"He was here. Left them two valises yonder in my care. He's comin' back in time to take the three-fifteen."
"Three-fifteen? I thought the up train left here at half-past four or somethin' like that."
"The reg'lar train does. But there's a kind of combination, three or four freight and one passenger car, that comes up from Hyannis and goes on ahead of the other. It don't go only to Middleboro. He said he was cal'latin' to take that. I had a notion he was goin' to change at Middleboro and go somewheres else from there."
"I see. Yes, yes. And you don't know where he is now?"
"Well, he asked where was the best place to eat and I told him some went to the hotel and some to Amanda Warren's boardin'-house. 'Most of 'em only go to the hotel once, though,' says I. I guess likely you'll find him at Amanda's."
So to Mrs. Warren's boarding-house the captain drove.
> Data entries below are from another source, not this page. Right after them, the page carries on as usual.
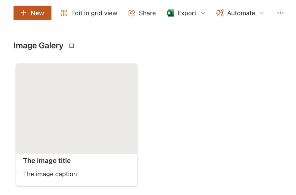Open the Automate dropdown menu

tap(261, 13)
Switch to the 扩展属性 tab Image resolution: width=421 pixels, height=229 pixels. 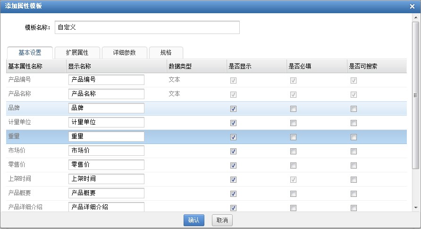point(77,52)

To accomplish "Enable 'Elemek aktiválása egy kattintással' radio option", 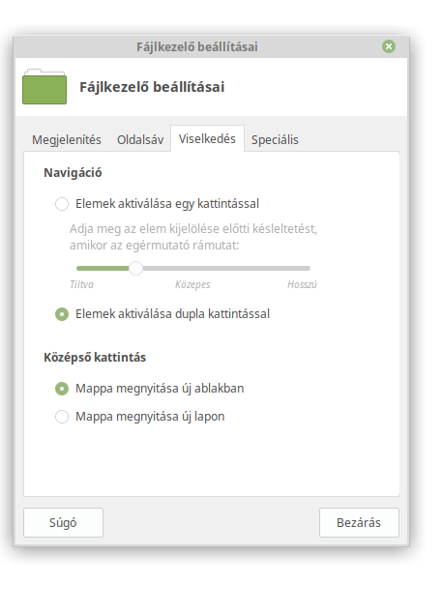I will pyautogui.click(x=62, y=204).
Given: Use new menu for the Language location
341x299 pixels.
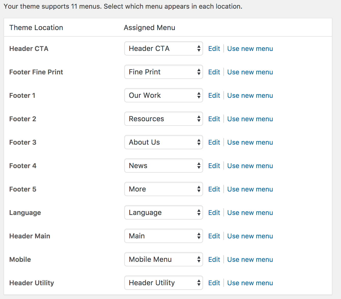Looking at the screenshot, I should tap(250, 213).
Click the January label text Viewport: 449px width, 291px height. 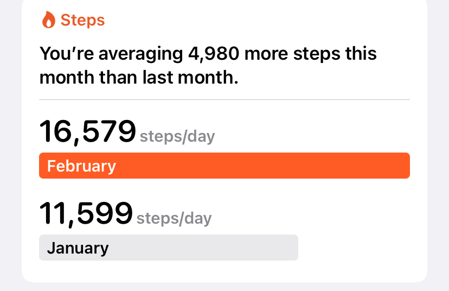coord(78,248)
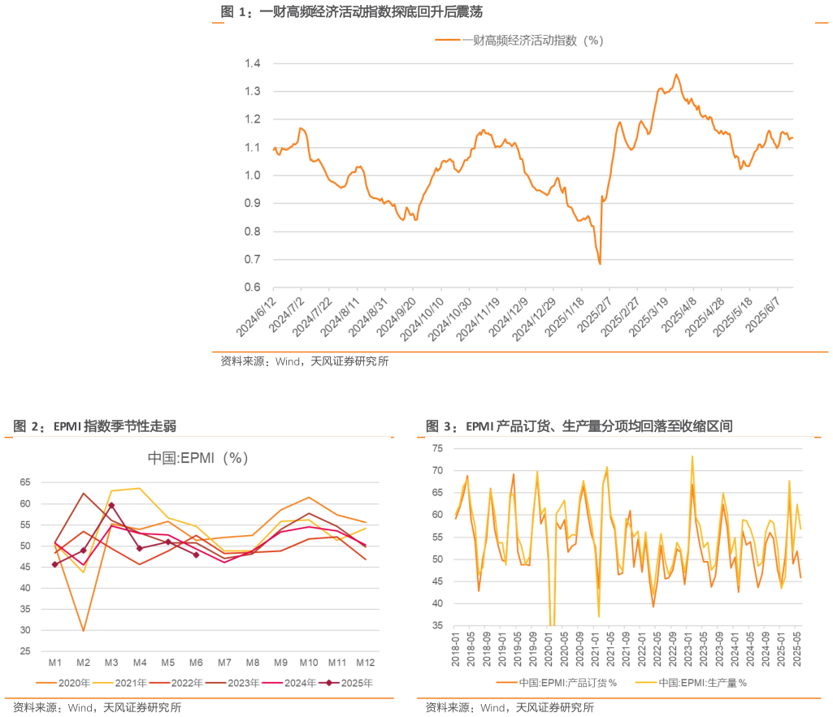This screenshot has width=833, height=717.
Task: Click the 2025年 diamond marker at M3
Action: point(111,505)
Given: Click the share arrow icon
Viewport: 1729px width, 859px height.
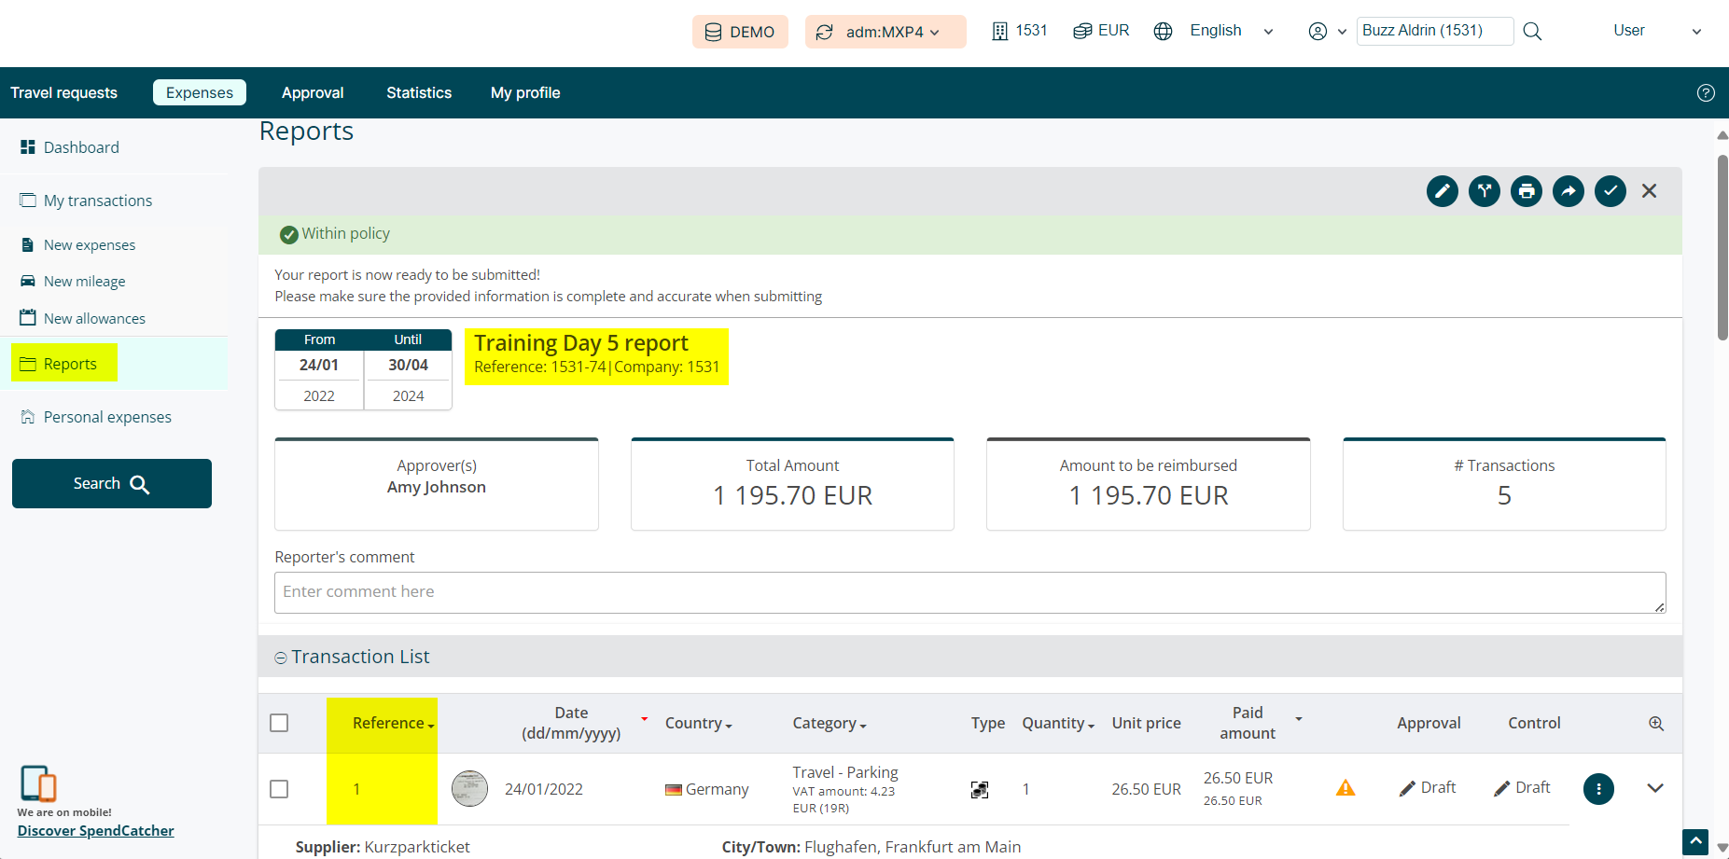Looking at the screenshot, I should click(x=1568, y=191).
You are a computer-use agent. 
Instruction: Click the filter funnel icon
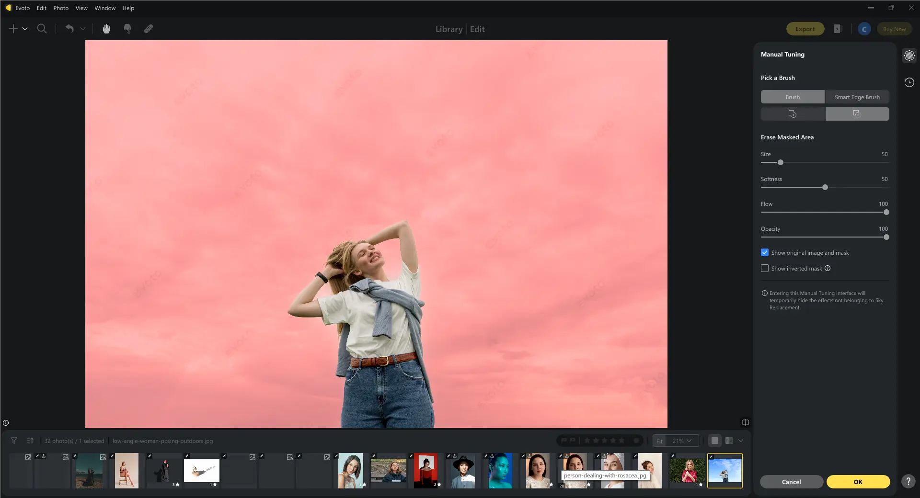(x=14, y=441)
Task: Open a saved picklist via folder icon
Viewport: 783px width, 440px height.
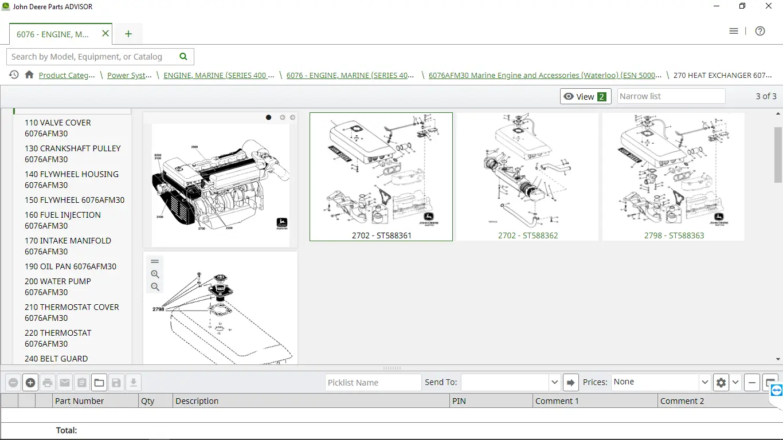Action: pyautogui.click(x=99, y=382)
The lady herself opened the door for him. Yes, the gentleman described had been there. Yes, he had eaten dinner and gone.
"Do you know where he has gone?" asked Kendrick.
Mrs. Warren nodded. "He asked me where Mr. Backus, the Methodist minister, lived," she said. "He was real particular to find out how to get there, so I guess that's where he was bound."
The Methodist minister! Why on earth Egbert Phillips should go to the home of a minister was another mystery beyond Sears Kendrick's power of surmise. However, he too inquired the way to the Backus domicile and once more took up the chase.
The Methodist parsonage was a neat little white house, green-shuttered, and with a white picket fence inclosing its little front yard. It being the home of a clergyman, Sears ventured to knock at the front door; otherwise he would, of course, have gone around to the side entrance.